FrugalGPT: Making Large Language Models Affordable and Efficient

Large Language Models (LLMs) like GPT-4, ChatGPT, and J1-Jumbo have revolutionized natural language processing, enabling unprecedented performance on a wide range of tasks. However, the high cost of querying these LLM APIs is a major barrier to their widespread adoption, especially for high-throughput applications.

A recent paper titled "FrugalGPT: How to Use Large Language Models While Reducing Cost and Improving Performance" by Lingjiao Chen, Matei Zaharia, and James Zou from Stanford University addresses this challenge. They propose strategies to substantially reduce the inference cost of using LLMs while maintaining or even improving accuracy.

The High Cost of LLMs

The authors start by analyzing the pricing structures of popular LLM APIs and find that costs can differ by over two orders of magnitude. For example, processing 10M input tokens costs $30 with GPT-4 but only $0.2 with GPT-J. This heterogeneity in pricing, combined with the high absolute costs, makes it expensive to use LLMs at scale.

Strategies for Cost Reduction

To tackle this, the paper outlines three key strategies:

  1. Prompt Adaptation: Reducing prompt sizes to lower the per-query cost. Techniques include prompt selection (using a subset of in-context examples) and query concatenation (processing multiple queries with one prompt).

  2. LLM Approximation: Approximating expensive LLMs with cheaper models or infrastructures. For example, caching an LLM's outputs and reusing them for similar queries, or fine-tuning a smaller model on an expensive LLM's outputs.

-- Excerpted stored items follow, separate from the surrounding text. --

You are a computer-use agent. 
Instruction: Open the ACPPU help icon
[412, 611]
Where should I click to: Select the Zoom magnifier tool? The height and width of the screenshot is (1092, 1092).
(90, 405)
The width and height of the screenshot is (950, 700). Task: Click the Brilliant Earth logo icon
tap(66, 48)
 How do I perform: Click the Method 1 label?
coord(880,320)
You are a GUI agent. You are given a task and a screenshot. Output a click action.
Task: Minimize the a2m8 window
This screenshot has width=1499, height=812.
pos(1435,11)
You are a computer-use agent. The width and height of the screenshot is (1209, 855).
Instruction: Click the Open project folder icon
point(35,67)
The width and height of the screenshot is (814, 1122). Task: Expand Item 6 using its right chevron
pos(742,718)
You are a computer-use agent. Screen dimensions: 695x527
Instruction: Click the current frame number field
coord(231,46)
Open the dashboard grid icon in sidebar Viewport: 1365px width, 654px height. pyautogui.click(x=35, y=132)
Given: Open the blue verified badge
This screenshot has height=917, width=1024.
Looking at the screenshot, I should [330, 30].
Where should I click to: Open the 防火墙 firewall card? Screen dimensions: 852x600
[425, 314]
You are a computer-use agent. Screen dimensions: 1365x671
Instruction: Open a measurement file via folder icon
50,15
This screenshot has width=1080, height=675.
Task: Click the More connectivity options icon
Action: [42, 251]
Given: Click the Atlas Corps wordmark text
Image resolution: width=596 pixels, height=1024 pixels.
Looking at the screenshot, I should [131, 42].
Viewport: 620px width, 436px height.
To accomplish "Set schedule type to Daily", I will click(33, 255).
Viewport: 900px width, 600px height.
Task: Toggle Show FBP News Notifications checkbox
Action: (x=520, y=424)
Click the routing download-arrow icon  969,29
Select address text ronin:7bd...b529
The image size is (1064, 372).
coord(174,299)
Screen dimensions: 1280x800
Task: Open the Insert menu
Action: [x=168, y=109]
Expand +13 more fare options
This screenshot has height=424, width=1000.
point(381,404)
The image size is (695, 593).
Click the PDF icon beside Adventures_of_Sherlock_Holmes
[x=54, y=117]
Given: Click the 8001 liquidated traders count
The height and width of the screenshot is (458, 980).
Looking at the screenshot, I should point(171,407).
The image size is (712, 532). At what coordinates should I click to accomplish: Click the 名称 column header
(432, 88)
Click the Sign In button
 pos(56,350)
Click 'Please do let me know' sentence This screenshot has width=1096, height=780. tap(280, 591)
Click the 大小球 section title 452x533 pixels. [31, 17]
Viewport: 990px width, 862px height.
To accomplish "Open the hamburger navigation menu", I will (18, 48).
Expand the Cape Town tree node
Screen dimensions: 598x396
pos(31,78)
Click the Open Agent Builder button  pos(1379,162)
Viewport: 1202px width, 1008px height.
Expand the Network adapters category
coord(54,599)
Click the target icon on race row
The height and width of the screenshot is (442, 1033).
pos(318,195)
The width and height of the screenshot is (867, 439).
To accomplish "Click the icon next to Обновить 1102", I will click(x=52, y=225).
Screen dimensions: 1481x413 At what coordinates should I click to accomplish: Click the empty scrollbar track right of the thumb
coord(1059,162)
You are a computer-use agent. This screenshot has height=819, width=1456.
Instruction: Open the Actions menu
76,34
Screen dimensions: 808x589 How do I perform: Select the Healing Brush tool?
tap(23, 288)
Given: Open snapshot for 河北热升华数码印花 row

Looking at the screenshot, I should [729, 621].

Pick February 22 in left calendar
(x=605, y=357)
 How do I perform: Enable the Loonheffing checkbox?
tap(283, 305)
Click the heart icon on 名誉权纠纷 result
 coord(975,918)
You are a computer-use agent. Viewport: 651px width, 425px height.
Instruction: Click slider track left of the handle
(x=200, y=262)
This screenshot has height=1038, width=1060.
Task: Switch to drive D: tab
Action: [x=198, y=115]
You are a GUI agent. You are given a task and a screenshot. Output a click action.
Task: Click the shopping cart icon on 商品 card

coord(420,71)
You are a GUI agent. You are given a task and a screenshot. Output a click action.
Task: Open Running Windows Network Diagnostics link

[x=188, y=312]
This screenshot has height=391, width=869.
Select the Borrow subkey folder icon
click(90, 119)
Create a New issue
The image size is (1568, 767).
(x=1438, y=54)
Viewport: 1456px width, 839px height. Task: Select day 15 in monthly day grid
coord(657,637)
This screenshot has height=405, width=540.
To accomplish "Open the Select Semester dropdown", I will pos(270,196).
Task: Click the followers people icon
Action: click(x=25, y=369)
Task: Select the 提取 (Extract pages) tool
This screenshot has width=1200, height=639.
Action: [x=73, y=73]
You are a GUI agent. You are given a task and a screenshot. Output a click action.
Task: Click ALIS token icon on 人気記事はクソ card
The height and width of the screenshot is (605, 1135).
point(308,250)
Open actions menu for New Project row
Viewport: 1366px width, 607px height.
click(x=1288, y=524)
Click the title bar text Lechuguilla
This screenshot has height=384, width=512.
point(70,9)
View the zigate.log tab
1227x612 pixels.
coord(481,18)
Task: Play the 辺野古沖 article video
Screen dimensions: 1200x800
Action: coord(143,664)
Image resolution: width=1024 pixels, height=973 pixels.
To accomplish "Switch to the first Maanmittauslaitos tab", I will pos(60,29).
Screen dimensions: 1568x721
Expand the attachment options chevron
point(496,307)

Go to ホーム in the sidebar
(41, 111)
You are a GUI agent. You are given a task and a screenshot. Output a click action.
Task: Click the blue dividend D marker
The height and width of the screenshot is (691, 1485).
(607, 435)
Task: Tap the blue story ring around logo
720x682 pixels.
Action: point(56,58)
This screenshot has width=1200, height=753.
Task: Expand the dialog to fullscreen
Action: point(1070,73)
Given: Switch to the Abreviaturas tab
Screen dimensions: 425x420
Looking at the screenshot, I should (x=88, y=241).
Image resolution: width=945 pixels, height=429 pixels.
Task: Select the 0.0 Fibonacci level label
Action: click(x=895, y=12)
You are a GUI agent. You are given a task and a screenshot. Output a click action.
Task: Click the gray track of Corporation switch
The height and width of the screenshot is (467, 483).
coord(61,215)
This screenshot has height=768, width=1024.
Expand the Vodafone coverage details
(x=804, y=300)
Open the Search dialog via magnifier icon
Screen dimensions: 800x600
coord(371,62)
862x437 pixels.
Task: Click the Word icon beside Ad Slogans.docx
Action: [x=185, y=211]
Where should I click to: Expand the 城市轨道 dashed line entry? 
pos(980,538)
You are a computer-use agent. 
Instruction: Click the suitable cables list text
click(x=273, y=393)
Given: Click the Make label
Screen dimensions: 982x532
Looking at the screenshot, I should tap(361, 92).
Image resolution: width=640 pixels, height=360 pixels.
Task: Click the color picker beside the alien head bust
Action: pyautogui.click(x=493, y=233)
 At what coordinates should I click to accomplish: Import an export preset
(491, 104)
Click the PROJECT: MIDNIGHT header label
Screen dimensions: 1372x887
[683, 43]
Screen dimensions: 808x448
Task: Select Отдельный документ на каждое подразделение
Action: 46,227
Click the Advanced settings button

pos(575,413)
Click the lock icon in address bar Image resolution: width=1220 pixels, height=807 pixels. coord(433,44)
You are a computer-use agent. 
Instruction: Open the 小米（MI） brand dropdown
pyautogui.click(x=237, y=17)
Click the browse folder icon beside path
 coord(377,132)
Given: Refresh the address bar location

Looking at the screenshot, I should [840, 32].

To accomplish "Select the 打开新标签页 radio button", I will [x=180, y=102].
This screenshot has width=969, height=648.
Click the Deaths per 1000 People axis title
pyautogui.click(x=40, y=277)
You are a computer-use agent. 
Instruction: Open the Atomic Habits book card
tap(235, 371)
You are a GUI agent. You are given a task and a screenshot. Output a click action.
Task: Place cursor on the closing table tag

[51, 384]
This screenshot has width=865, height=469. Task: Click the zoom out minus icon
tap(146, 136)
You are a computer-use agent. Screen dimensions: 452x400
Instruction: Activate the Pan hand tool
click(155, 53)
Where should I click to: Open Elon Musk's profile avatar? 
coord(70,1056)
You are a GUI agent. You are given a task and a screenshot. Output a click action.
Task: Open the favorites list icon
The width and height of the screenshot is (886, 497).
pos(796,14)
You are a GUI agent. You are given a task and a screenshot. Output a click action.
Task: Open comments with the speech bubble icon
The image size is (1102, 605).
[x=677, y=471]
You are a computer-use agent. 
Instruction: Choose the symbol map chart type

  3. LLM Cascade: Adaptively selecting which LLMs to query based on the input. A scoring function assesses if an LLM's output is reliable; if not, the query is passed to the next LLM in the cascade. This leverages the strengths of different LLMs.

Training the Scoring Function

The scoring function is a critical component of the LLM cascade strategy. It is denoted by g(·, ·) : Q × A → \[0, 1\], and it generates a reliability score given a query q and an answer a produced by an LLM API.

The scoring function is obtained by training a simple regression model that learns whether a generation is correct based on the query and the generated answer. The training process involves the following steps:

  1. Collect a dataset of queries, generated answers from various LLMs, and their corresponding correctness labels.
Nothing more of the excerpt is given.